Previous studies have shown aberrant expression of ubiquitin-specific protease 14 (USP14) in multiple malignancies, suggesting an important role of USP14 in tumorigenesis. However, the functional role of USP14 in pancreatic ductal adenocarcinoma (PDAC) has never been elucidated. In this study, we found that USP14 was remarkably upregulated in PDAC tissues compared with normal pancreatic tissues. Notably, Kaplan–Meier curves showed that high expression of USP14 predicted significantly worse prognosis in PDAC patients than low expression of USP14. To determine whether USP14 could regulate the proliferation, apoptosis and metastasis of PDAC cells, we knocked down endogenous USP14 or overexpressed exogenous USP14 in Panc-1 and BxPC-3 cells. Using MTT assays, colony formation analyses, flow cytometry assays, and cell invasion and migration assays, we found that knockdown of USP14 attenuated proliferation, induced apoptosis and restrained invasion and migration of PDAC cells. Overexpression of USP14 could enhance proliferation, prevent apoptosis and promote invasion and migration of PDAC cells. In addition, USP14 could regulate the expression of cyclin D1, PCNA and E-cadherin, three important carcinogenic factors, in PDAC cells. These findings suggest that USP14 might play an important role in promoting the tumorigenesis of PDAC and thus be a promising therapeutic target to prevent PDAC progression.

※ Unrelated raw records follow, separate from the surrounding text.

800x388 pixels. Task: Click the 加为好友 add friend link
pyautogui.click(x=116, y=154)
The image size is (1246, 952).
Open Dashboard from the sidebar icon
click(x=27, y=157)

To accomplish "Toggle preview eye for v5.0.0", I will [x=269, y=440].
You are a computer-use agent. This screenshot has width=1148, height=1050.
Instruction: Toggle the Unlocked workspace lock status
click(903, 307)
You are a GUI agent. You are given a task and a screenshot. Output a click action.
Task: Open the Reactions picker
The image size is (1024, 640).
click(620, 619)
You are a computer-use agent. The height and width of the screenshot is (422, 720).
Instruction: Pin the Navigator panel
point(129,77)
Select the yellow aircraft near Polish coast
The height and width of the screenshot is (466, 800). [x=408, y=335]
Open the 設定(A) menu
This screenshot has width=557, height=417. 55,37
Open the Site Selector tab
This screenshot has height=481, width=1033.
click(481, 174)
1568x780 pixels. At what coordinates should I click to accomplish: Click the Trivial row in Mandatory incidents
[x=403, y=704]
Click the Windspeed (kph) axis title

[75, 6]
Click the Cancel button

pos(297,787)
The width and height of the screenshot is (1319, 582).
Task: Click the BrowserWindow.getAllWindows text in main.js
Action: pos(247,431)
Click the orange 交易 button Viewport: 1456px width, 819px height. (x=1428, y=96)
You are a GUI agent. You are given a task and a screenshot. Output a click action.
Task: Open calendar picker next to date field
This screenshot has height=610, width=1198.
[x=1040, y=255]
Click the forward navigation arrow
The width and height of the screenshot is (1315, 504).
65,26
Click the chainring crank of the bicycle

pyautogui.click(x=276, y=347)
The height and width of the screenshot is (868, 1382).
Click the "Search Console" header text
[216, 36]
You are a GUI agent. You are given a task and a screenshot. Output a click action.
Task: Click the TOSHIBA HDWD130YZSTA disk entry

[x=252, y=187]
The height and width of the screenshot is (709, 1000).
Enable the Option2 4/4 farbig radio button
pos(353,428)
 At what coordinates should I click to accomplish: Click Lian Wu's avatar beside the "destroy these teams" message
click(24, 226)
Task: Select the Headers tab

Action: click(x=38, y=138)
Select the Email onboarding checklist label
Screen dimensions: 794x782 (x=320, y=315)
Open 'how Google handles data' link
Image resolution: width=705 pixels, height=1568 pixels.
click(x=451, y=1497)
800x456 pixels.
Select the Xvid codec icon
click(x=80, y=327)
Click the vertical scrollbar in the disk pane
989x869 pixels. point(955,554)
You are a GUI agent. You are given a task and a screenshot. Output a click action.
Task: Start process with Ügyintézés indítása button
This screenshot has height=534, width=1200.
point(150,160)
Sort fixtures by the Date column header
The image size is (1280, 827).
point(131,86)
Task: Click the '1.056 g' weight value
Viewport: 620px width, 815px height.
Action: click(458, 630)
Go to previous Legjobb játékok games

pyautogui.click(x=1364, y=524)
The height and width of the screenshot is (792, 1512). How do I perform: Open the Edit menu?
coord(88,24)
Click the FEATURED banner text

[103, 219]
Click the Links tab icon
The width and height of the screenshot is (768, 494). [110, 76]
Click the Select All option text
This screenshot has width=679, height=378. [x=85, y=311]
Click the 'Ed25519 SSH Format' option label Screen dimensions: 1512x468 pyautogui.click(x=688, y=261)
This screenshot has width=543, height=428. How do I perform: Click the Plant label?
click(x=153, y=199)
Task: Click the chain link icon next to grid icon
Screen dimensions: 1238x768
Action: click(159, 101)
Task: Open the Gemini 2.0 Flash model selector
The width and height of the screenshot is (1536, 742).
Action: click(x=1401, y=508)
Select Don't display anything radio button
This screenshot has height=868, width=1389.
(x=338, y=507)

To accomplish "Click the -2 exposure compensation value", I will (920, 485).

先前的研究表明，泛素特异性蛋白酶 14 (USP14) 在多种恶性肿瘤中存在异常表达，表明 USP14 在肿瘤发生中发挥重要作用。然而，USP14 在胰腺导管腺癌 (PDAC) 中的功能作用尚未阐明。在这项研究中，我们发现与正常胰腺组织相比，PDAC 组织中 USP14 的表达显着上调。值得注意的是，Kaplan-Meier 曲线显示，与 USP14 低表达相比，USP14 高表达预示 PDAC 患者预后显着较差。为了确定USP14是否可以调节PDAC细胞的增殖、凋亡和转移，我们在Panc-1和BxPC-3细胞中敲低内源性USP14或过表达外源性USP14。使用MTT测定、集落形成分析、流式细胞术测定以及细胞侵袭和迁移测定，我们发现USP14的敲低可减弱PDAC细胞的增殖、诱导细胞凋亡并抑制侵袭和迁移。 USP14的过表达可以增强PDAC细胞的增殖、防止细胞凋亡并促进侵袭和迁移。此外，USP14还可以调节PDAC细胞中三个重要致癌因子cyclin D1、PCNA和E-cadherin的表达。这些发现表明USP14可能在促进PDAC肿瘤发生中发挥重要作用，因此成为预防PDAC进展的有前景的治疗靶点。